Update the rows below by changing each "checkbox" to "check box" and keeping everything else the same.
* * *
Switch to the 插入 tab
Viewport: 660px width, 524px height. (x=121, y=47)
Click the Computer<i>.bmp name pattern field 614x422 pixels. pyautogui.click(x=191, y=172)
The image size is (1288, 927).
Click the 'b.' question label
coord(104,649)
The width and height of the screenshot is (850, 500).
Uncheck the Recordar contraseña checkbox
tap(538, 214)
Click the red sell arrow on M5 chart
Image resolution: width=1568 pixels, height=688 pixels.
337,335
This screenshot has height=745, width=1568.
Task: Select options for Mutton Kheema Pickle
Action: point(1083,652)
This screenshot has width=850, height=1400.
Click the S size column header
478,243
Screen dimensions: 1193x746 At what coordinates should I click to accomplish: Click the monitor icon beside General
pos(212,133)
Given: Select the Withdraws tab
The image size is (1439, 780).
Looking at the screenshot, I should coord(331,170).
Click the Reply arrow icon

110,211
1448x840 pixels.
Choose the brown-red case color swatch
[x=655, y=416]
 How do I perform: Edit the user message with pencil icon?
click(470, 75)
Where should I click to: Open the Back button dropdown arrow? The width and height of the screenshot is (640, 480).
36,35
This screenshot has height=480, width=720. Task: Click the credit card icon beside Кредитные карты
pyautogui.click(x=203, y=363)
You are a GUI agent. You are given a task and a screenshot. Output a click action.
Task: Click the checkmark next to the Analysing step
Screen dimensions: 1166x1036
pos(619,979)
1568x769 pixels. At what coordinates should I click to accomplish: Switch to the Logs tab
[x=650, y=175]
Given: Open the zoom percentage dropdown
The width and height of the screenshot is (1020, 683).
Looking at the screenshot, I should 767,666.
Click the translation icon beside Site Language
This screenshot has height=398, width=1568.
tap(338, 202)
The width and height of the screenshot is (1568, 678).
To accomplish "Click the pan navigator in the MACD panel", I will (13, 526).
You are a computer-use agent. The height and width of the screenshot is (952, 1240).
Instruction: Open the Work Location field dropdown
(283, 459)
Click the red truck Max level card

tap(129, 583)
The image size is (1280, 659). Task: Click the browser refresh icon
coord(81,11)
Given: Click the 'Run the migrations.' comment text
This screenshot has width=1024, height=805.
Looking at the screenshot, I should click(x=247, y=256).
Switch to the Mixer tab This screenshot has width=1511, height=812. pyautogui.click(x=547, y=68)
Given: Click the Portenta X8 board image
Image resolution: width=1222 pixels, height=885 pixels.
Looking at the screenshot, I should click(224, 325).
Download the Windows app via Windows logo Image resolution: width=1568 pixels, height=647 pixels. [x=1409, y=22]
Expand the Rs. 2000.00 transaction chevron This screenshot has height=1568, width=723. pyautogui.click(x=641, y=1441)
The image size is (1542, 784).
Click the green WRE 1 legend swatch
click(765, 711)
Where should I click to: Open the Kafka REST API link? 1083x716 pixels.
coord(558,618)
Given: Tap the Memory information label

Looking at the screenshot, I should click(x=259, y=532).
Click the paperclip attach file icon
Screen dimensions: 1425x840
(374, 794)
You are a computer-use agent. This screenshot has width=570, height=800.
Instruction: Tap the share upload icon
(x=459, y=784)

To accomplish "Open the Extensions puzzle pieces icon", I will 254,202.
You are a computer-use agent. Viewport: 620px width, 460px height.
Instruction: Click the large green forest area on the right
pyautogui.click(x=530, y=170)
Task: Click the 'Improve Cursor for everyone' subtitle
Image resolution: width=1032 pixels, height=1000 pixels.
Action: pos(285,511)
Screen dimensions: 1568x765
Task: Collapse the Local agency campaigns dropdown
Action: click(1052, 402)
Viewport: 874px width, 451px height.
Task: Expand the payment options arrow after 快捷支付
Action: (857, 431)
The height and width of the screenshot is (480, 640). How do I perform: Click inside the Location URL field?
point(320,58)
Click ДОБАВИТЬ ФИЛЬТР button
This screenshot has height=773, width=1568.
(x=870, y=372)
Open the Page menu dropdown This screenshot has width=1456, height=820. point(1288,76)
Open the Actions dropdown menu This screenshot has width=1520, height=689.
* * *
### SOLUTION FOR THIS EXERCISE:
Switch to the 插入 tab
Viewport: 660px width, 524px height. (x=121, y=47)
Click the Computer<i>.bmp name pattern field 614x422 pixels. pyautogui.click(x=191, y=172)
The image size is (1288, 927).
Click the 'b.' question label
coord(104,649)
The width and height of the screenshot is (850, 500).
Uncheck the Recordar contraseña check box
tap(538, 214)
Click the red sell arrow on M5 chart
Image resolution: width=1568 pixels, height=688 pixels.
337,335
This screenshot has height=745, width=1568.
Task: Select options for Mutton Kheema Pickle
Action: point(1083,652)
This screenshot has width=850, height=1400.
Click the S size column header
478,243
Screen dimensions: 1193x746 At what coordinates should I click to accomplish: Click the monitor icon beside General
pos(212,133)
Given: Select the Withdraws tab
The image size is (1439, 780).
Looking at the screenshot, I should coord(331,170).
Click the Reply arrow icon

110,211
1448x840 pixels.
Choose the brown-red case color swatch
[x=655, y=416]
 How do I perform: Edit the user message with pencil icon?
click(470, 75)
Where should I click to: Open the Back button dropdown arrow? The width and height of the screenshot is (640, 480).
36,35
This screenshot has height=480, width=720. Task: Click the credit card icon beside Кредитные карты
pyautogui.click(x=203, y=363)
You are a GUI agent. You are given a task and a screenshot. Output a click action.
Task: Click the checkmark next to the Analysing step
Screen dimensions: 1166x1036
pos(619,979)
1568x769 pixels. At what coordinates should I click to accomplish: Switch to the Logs tab
[x=650, y=175]
Given: Open the zoom percentage dropdown
The width and height of the screenshot is (1020, 683).
Looking at the screenshot, I should 767,666.
Click the translation icon beside Site Language
This screenshot has height=398, width=1568.
tap(338, 202)
The width and height of the screenshot is (1568, 678).
To accomplish "Click the pan navigator in the MACD panel", I will (13, 526).
You are a computer-use agent. The height and width of the screenshot is (952, 1240).
Instruction: Open the Work Location field dropdown
(283, 459)
Click the red truck Max level card

tap(129, 583)
The image size is (1280, 659). Task: Click the browser refresh icon
coord(81,11)
Given: Click the 'Run the migrations.' comment text
This screenshot has width=1024, height=805.
Looking at the screenshot, I should click(x=247, y=256).
Switch to the Mixer tab This screenshot has width=1511, height=812. pyautogui.click(x=547, y=68)
Given: Click the Portenta X8 board image
Image resolution: width=1222 pixels, height=885 pixels.
Looking at the screenshot, I should click(224, 325).
Download the Windows app via Windows logo Image resolution: width=1568 pixels, height=647 pixels. [x=1409, y=22]
Expand the Rs. 2000.00 transaction chevron This screenshot has height=1568, width=723. pyautogui.click(x=641, y=1441)
The image size is (1542, 784).
Click the green WRE 1 legend swatch
click(765, 711)
Where should I click to: Open the Kafka REST API link? 1083x716 pixels.
coord(558,618)
Given: Tap the Memory information label

Looking at the screenshot, I should click(x=259, y=532).
Click the paperclip attach file icon
Screen dimensions: 1425x840
(374, 794)
You are a computer-use agent. This screenshot has width=570, height=800.
Instruction: Tap the share upload icon
(x=459, y=784)

To accomplish "Open the Extensions puzzle pieces icon", I will 254,202.
You are a computer-use agent. Viewport: 620px width, 460px height.
Instruction: Click the large green forest area on the right
pyautogui.click(x=530, y=170)
Task: Click the 'Improve Cursor for everyone' subtitle
Image resolution: width=1032 pixels, height=1000 pixels.
Action: pos(285,511)
Screen dimensions: 1568x765
Task: Collapse the Local agency campaigns dropdown
Action: click(1052, 402)
Viewport: 874px width, 451px height.
Task: Expand the payment options arrow after 快捷支付
Action: (857, 431)
The height and width of the screenshot is (480, 640). How do I perform: Click inside the Location URL field?
point(320,58)
Click ДОБАВИТЬ ФИЛЬТР button
This screenshot has height=773, width=1568.
(x=870, y=372)
Open the Page menu dropdown This screenshot has width=1456, height=820. point(1288,76)
Open the Actions dropdown menu This screenshot has width=1520, height=689.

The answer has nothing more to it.